Task item: Without including pictures, set down every record exactly as it stands.

* * *

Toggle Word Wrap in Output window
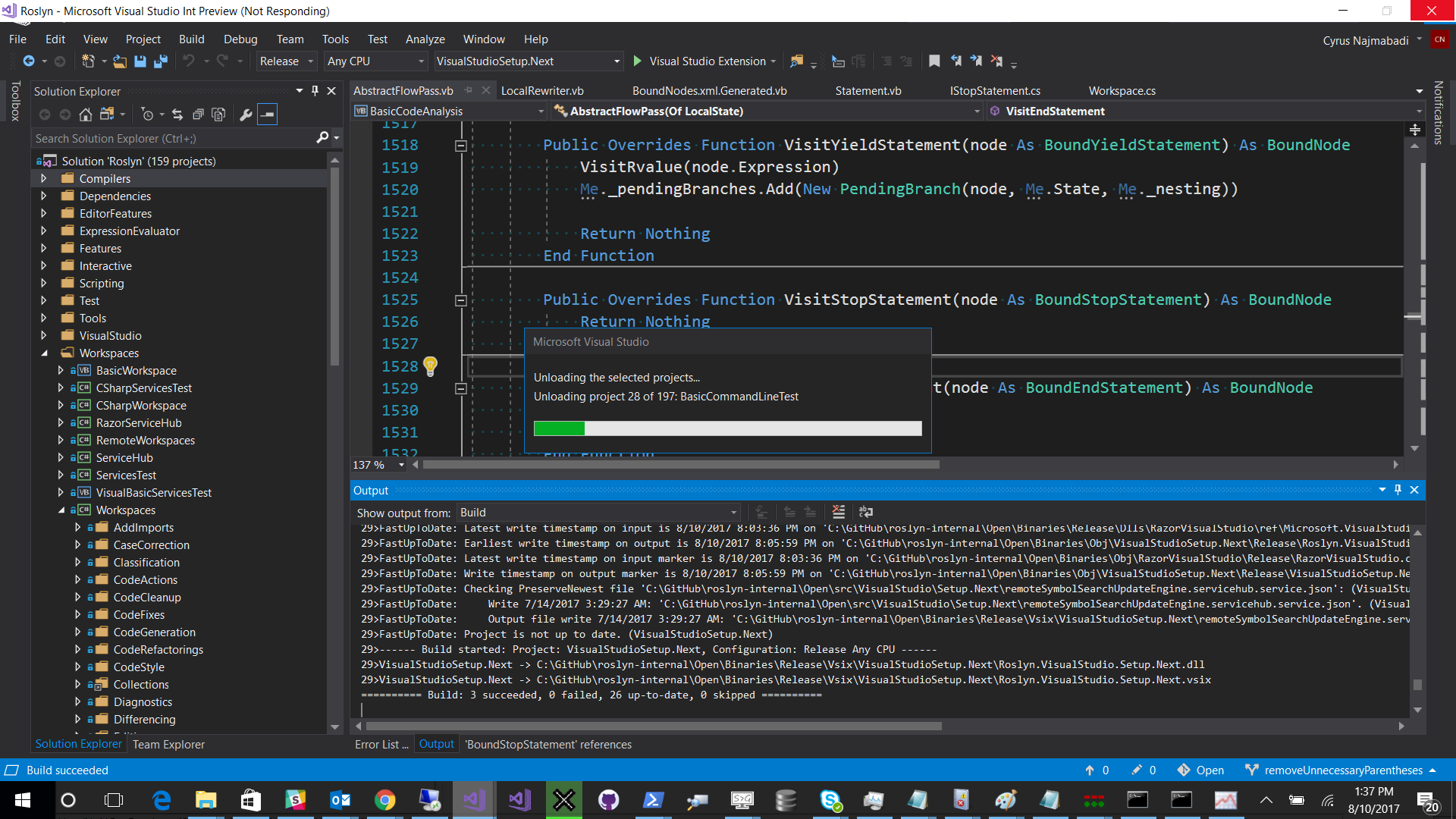 [x=865, y=513]
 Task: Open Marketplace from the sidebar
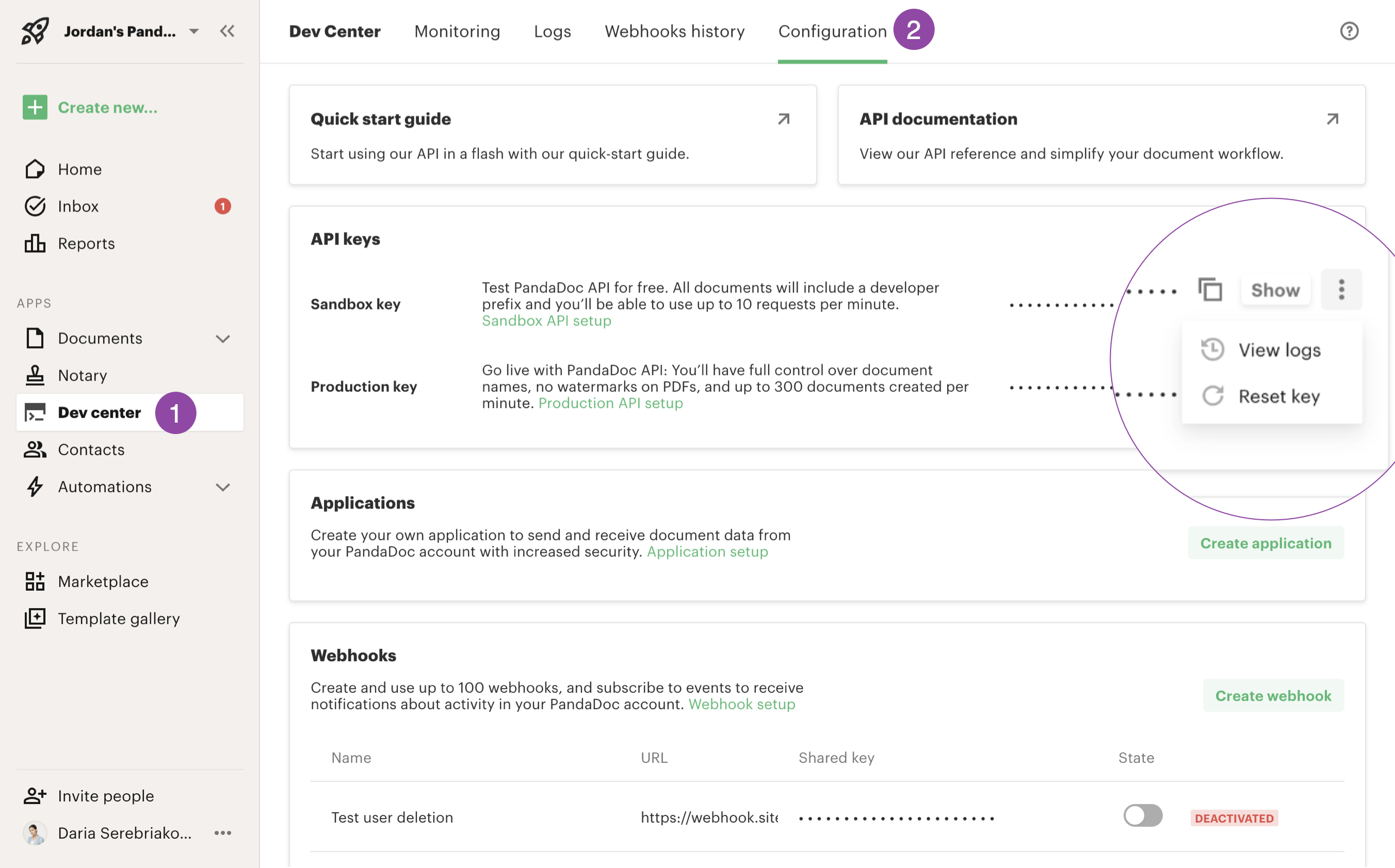pyautogui.click(x=103, y=582)
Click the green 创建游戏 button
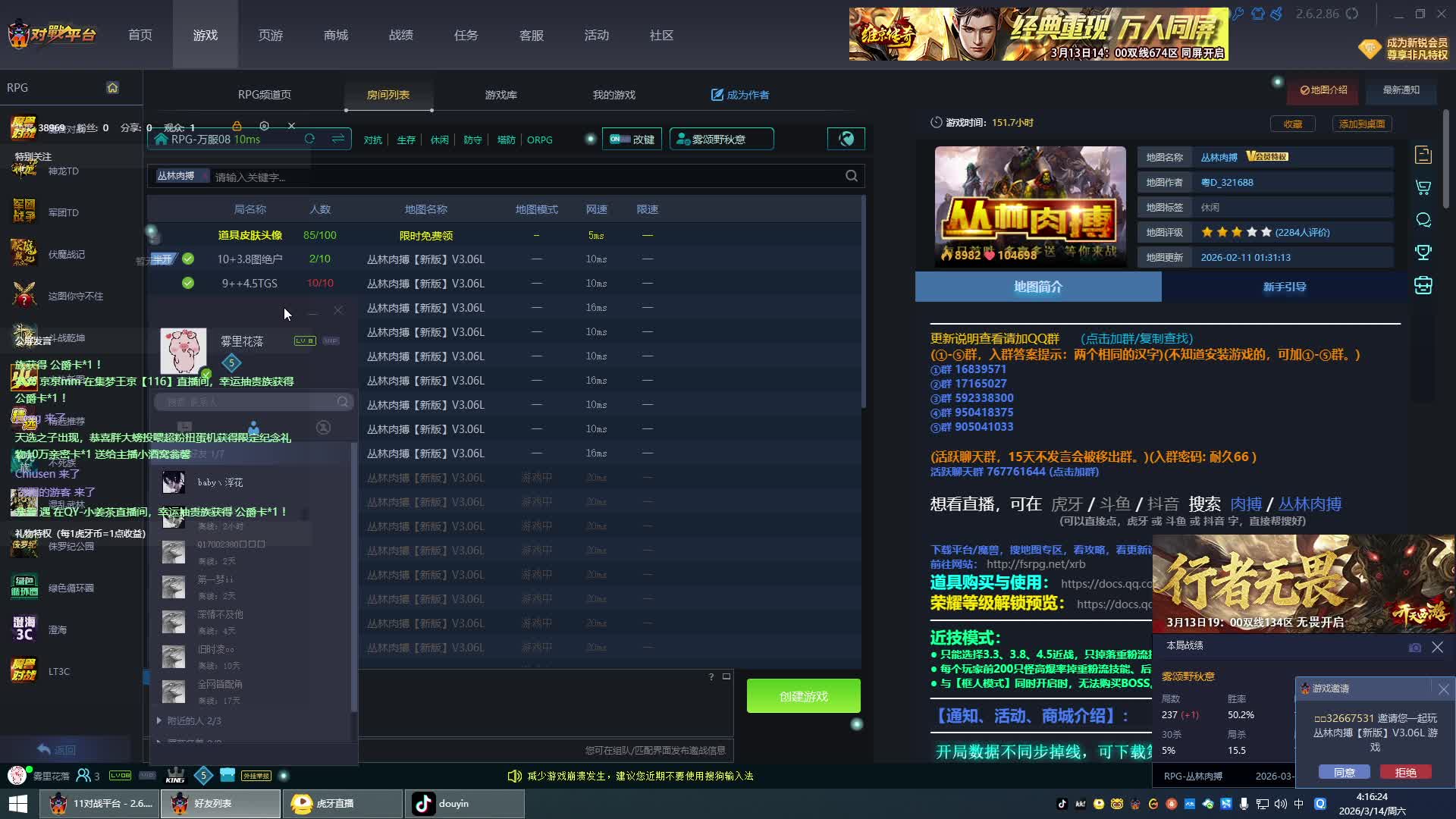The width and height of the screenshot is (1456, 819). (803, 696)
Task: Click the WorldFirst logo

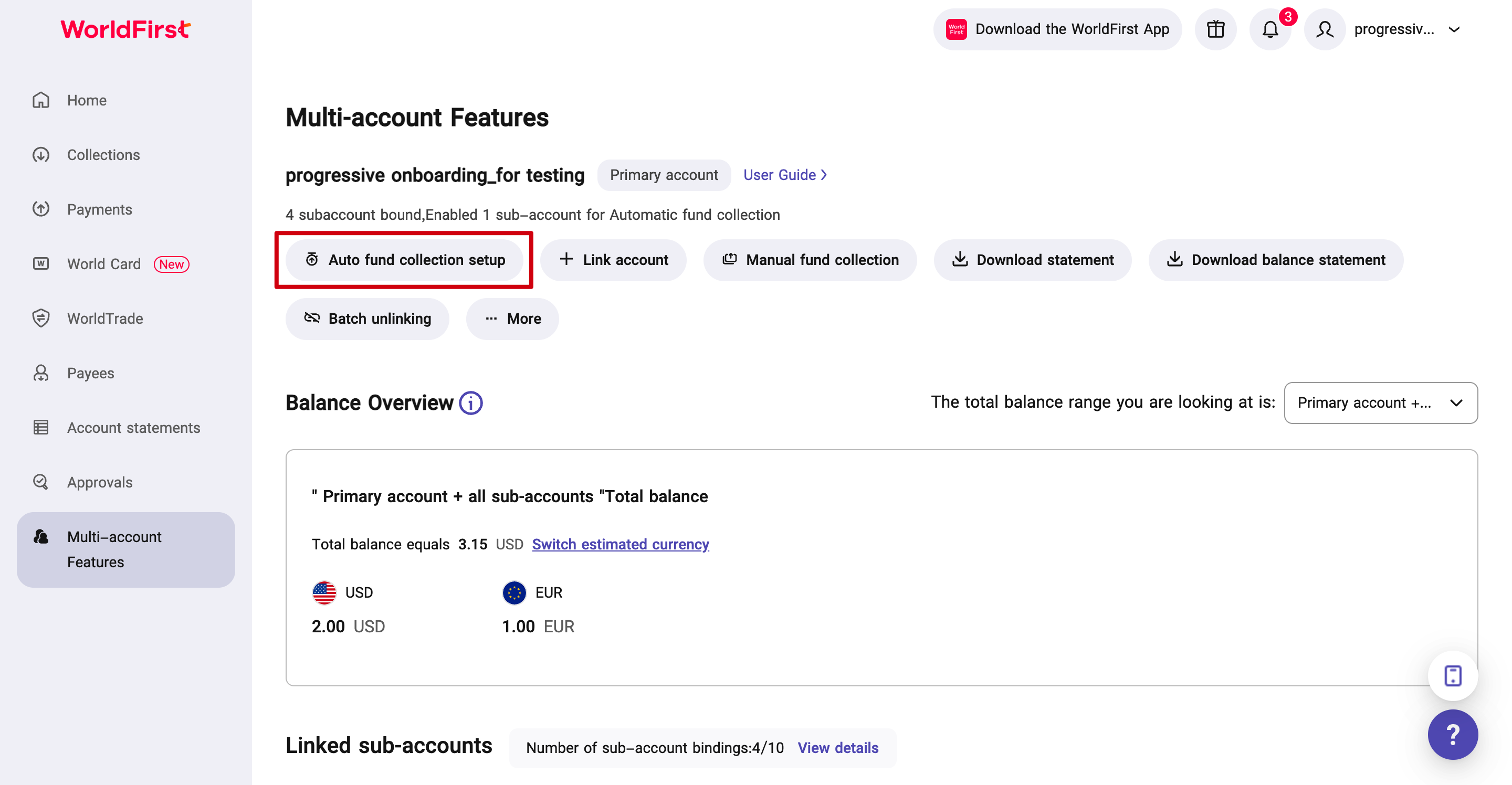Action: tap(125, 29)
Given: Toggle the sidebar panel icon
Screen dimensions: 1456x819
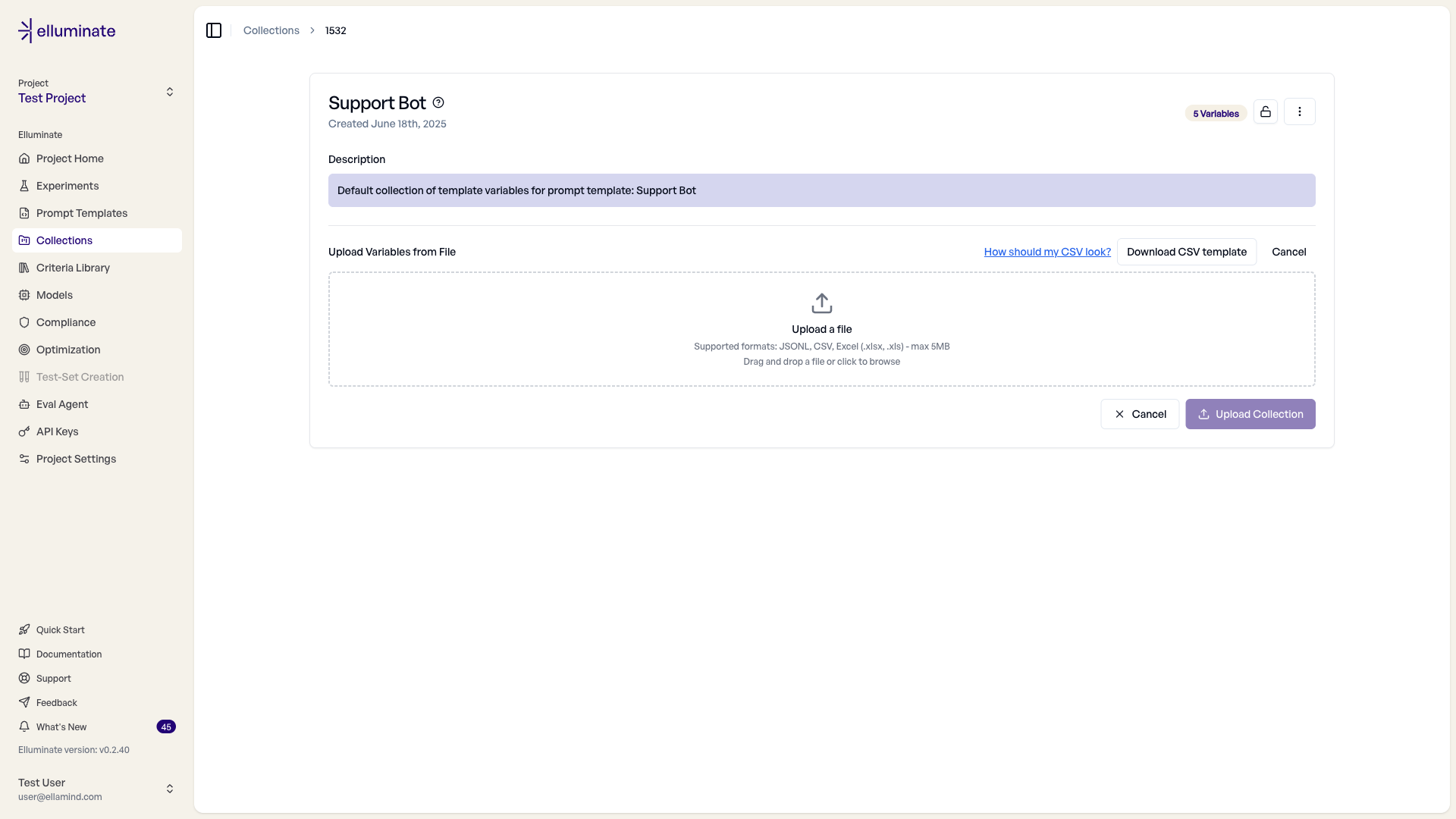Looking at the screenshot, I should tap(214, 30).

* * *

Exercise response:
Toggle Word Wrap in Output window
 [x=865, y=513]
 Task: Open Marketplace from the sidebar
pyautogui.click(x=103, y=582)
Click the green 创建游戏 button
The width and height of the screenshot is (1456, 819). (803, 696)
Task: Click the WorldFirst logo

Action: tap(125, 29)
Given: Toggle the sidebar panel icon
Screen dimensions: 1456x819
Looking at the screenshot, I should tap(214, 30).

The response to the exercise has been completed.